ÉNONCÉ: Réécrivez s'il vous plaît les lignes allant de celle qui contient « Click the 申万宏源证券有限公司上海 » à celle qui contient « pyautogui.click(x=297, y=470) », ces deux lignes comprises, en remplaçant « printer » par « scanner » sans rien modifier d'autre.

MATÉRIEL:

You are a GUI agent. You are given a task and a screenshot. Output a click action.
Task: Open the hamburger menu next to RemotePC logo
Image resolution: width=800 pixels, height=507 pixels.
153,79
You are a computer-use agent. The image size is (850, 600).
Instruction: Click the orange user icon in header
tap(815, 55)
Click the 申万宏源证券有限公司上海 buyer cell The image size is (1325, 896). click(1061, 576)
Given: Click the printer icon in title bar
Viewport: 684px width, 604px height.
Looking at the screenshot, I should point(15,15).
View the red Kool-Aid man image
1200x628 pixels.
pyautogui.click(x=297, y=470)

* * *

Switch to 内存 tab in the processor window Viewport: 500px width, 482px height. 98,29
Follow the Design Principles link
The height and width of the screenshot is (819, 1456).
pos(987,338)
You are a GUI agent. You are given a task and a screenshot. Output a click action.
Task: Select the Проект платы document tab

RÉSULTAT COMPLET:
Click the 申万宏源证券有限公司上海 buyer cell The image size is (1325, 896). click(1061, 576)
Given: Click the scanner icon in title bar
Viewport: 684px width, 604px height.
Looking at the screenshot, I should point(15,15).
View the red Kool-Aid man image
1200x628 pixels.
pyautogui.click(x=297, y=470)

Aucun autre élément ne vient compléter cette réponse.